[The data — start]
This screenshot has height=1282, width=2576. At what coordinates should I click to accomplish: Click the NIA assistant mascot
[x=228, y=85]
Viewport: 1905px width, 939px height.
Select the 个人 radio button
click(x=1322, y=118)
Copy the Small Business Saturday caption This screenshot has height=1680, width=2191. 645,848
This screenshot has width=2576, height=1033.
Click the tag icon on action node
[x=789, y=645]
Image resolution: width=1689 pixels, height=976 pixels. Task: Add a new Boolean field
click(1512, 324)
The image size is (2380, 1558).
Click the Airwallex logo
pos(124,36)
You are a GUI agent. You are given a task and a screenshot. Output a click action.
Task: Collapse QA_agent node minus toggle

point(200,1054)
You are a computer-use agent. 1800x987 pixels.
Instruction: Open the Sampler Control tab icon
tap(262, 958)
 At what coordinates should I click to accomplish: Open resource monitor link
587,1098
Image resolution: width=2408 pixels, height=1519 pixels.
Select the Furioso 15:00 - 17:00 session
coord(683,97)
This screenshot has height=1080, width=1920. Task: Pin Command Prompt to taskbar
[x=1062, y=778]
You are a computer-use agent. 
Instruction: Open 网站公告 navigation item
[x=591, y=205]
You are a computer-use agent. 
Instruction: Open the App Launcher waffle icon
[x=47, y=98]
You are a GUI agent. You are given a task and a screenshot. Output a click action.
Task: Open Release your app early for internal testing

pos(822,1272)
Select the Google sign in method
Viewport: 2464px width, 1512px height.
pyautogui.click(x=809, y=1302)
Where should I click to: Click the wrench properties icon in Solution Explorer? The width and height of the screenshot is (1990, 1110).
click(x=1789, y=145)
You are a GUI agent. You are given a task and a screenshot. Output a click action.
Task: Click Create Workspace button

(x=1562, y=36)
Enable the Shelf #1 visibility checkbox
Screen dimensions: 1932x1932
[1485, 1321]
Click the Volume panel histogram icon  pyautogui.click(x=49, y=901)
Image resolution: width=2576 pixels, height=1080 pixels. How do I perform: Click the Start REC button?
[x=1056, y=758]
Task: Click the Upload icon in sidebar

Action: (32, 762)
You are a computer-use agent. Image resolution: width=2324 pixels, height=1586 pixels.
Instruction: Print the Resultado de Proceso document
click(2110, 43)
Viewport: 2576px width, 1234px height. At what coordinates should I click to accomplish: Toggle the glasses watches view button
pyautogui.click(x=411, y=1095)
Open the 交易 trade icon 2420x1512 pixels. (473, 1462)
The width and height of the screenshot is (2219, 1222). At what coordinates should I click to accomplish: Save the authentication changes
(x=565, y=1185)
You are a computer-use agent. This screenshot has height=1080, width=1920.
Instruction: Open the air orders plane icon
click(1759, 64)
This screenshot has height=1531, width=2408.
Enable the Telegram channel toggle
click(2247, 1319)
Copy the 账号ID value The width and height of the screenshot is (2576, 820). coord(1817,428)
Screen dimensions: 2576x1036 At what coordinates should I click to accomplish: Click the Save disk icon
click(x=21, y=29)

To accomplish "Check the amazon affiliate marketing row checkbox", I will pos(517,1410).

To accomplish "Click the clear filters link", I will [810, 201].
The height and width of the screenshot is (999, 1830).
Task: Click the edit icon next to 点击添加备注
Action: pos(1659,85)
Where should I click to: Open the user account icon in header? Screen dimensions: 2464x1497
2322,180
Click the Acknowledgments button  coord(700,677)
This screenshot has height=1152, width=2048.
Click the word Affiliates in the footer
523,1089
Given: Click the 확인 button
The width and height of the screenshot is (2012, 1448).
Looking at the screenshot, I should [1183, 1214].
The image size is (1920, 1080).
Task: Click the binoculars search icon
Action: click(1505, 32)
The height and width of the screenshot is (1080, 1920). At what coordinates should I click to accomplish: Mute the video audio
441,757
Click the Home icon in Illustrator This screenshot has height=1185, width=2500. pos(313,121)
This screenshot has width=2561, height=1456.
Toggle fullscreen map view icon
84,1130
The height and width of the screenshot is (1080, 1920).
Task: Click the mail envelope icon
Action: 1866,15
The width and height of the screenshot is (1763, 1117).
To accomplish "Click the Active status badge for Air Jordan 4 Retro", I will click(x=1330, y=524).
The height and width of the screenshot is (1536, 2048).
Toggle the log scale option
[The data — finish]
Repeat the entries above verbatim.

This screenshot has height=1282, width=2576. At what coordinates should I click to accomplish: Click the NIA assistant mascot
[x=228, y=85]
Viewport: 1905px width, 939px height.
Select the 个人 radio button
click(x=1322, y=118)
Copy the Small Business Saturday caption This screenshot has height=1680, width=2191. 645,848
This screenshot has width=2576, height=1033.
Click the tag icon on action node
[x=789, y=645]
Image resolution: width=1689 pixels, height=976 pixels. Task: Add a new Boolean field
click(1512, 324)
The image size is (2380, 1558).
Click the Airwallex logo
pos(124,36)
You are a GUI agent. You are given a task and a screenshot. Output a click action.
Task: Collapse QA_agent node minus toggle

point(200,1054)
You are a computer-use agent. 1800x987 pixels.
Instruction: Open the Sampler Control tab icon
tap(262, 958)
 At what coordinates should I click to accomplish: Open resource monitor link
587,1098
Image resolution: width=2408 pixels, height=1519 pixels.
Select the Furioso 15:00 - 17:00 session
coord(683,97)
This screenshot has height=1080, width=1920. Task: Pin Command Prompt to taskbar
[x=1062, y=778]
You are a computer-use agent. 
Instruction: Open 网站公告 navigation item
[x=591, y=205]
You are a computer-use agent. 
Instruction: Open the App Launcher waffle icon
[x=47, y=98]
You are a GUI agent. You are given a task and a screenshot. Output a click action.
Task: Open Release your app early for internal testing

pos(822,1272)
Select the Google sign in method
Viewport: 2464px width, 1512px height.
pyautogui.click(x=809, y=1302)
Where should I click to: Click the wrench properties icon in Solution Explorer? The width and height of the screenshot is (1990, 1110).
click(x=1789, y=145)
You are a GUI agent. You are given a task and a screenshot. Output a click action.
Task: Click Create Workspace button

(x=1562, y=36)
Enable the Shelf #1 visibility checkbox
Screen dimensions: 1932x1932
[1485, 1321]
Click the Volume panel histogram icon  pyautogui.click(x=49, y=901)
Image resolution: width=2576 pixels, height=1080 pixels. How do I perform: Click the Start REC button?
[x=1056, y=758]
Task: Click the Upload icon in sidebar

Action: (32, 762)
You are a computer-use agent. Image resolution: width=2324 pixels, height=1586 pixels.
Instruction: Print the Resultado de Proceso document
click(2110, 43)
Viewport: 2576px width, 1234px height. At what coordinates should I click to accomplish: Toggle the glasses watches view button
pyautogui.click(x=411, y=1095)
Open the 交易 trade icon 2420x1512 pixels. (473, 1462)
The width and height of the screenshot is (2219, 1222). At what coordinates should I click to accomplish: Save the authentication changes
(x=565, y=1185)
You are a computer-use agent. This screenshot has height=1080, width=1920.
Instruction: Open the air orders plane icon
click(1759, 64)
This screenshot has height=1531, width=2408.
Enable the Telegram channel toggle
click(2247, 1319)
Copy the 账号ID value The width and height of the screenshot is (2576, 820). coord(1817,428)
Screen dimensions: 2576x1036 At what coordinates should I click to accomplish: Click the Save disk icon
click(x=21, y=29)

To accomplish "Check the amazon affiliate marketing row checkbox", I will pos(517,1410).

To accomplish "Click the clear filters link", I will [810, 201].
The height and width of the screenshot is (999, 1830).
Task: Click the edit icon next to 点击添加备注
Action: pos(1659,85)
Where should I click to: Open the user account icon in header? Screen dimensions: 2464x1497
2322,180
Click the Acknowledgments button  coord(700,677)
This screenshot has height=1152, width=2048.
Click the word Affiliates in the footer
523,1089
Given: Click the 확인 button
The width and height of the screenshot is (2012, 1448).
Looking at the screenshot, I should [1183, 1214].
The image size is (1920, 1080).
Task: Click the binoculars search icon
Action: click(1505, 32)
The height and width of the screenshot is (1080, 1920). At what coordinates should I click to accomplish: Mute the video audio
441,757
Click the Home icon in Illustrator This screenshot has height=1185, width=2500. pos(313,121)
This screenshot has width=2561, height=1456.
Toggle fullscreen map view icon
84,1130
The height and width of the screenshot is (1080, 1920).
Task: Click the mail envelope icon
Action: 1866,15
The width and height of the screenshot is (1763, 1117).
To accomplish "Click the Active status badge for Air Jordan 4 Retro", I will click(x=1330, y=524).
The height and width of the screenshot is (1536, 2048).
Toggle the log scale option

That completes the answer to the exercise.